_THE INPUT_
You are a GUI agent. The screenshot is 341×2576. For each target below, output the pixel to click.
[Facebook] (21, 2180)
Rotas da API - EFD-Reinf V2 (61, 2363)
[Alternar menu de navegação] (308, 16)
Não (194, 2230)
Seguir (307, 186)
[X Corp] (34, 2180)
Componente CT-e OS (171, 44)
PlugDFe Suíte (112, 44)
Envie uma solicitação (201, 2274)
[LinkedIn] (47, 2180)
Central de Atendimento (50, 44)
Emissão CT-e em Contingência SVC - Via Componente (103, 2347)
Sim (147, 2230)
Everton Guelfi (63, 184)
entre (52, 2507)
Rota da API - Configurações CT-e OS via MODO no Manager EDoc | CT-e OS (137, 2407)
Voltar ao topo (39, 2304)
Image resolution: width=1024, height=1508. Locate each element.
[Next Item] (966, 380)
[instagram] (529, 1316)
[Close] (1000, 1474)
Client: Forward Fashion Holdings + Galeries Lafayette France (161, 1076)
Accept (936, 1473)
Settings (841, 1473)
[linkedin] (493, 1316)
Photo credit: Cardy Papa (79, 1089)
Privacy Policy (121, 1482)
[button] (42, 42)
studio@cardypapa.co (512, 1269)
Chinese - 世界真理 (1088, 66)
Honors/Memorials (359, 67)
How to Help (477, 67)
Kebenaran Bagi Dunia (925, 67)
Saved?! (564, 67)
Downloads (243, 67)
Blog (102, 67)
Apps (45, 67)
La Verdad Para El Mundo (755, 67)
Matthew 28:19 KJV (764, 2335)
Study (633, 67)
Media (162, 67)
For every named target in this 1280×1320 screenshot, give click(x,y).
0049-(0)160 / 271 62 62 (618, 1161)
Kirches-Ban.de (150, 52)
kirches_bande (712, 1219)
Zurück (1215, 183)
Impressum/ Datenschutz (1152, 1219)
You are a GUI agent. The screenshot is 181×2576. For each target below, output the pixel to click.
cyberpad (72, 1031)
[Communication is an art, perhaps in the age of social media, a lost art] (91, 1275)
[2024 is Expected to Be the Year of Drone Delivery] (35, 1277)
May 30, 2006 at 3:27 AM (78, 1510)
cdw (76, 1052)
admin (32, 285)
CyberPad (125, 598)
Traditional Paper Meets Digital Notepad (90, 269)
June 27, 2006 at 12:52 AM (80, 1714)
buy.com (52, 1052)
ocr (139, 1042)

_ABOUT THIS TASK_
Within the data above, the lines from the one with "How to Help (477, 67)" to the one with "kirches_bande (712, 1219)" must be repeated exactly; no other line belongs in the answer.

_RESULT OF THIS TASK_
How to Help (477, 67)
Kebenaran Bagi Dunia (925, 67)
Saved?! (564, 67)
Downloads (243, 67)
Blog (102, 67)
Apps (45, 67)
La Verdad Para El Mundo (755, 67)
Matthew 28:19 KJV (764, 2335)
Study (633, 67)
Media (162, 67)
For every named target in this 1280×1320 screenshot, give click(x,y).
0049-(0)160 / 271 62 62 (618, 1161)
Kirches-Ban.de (150, 52)
kirches_bande (712, 1219)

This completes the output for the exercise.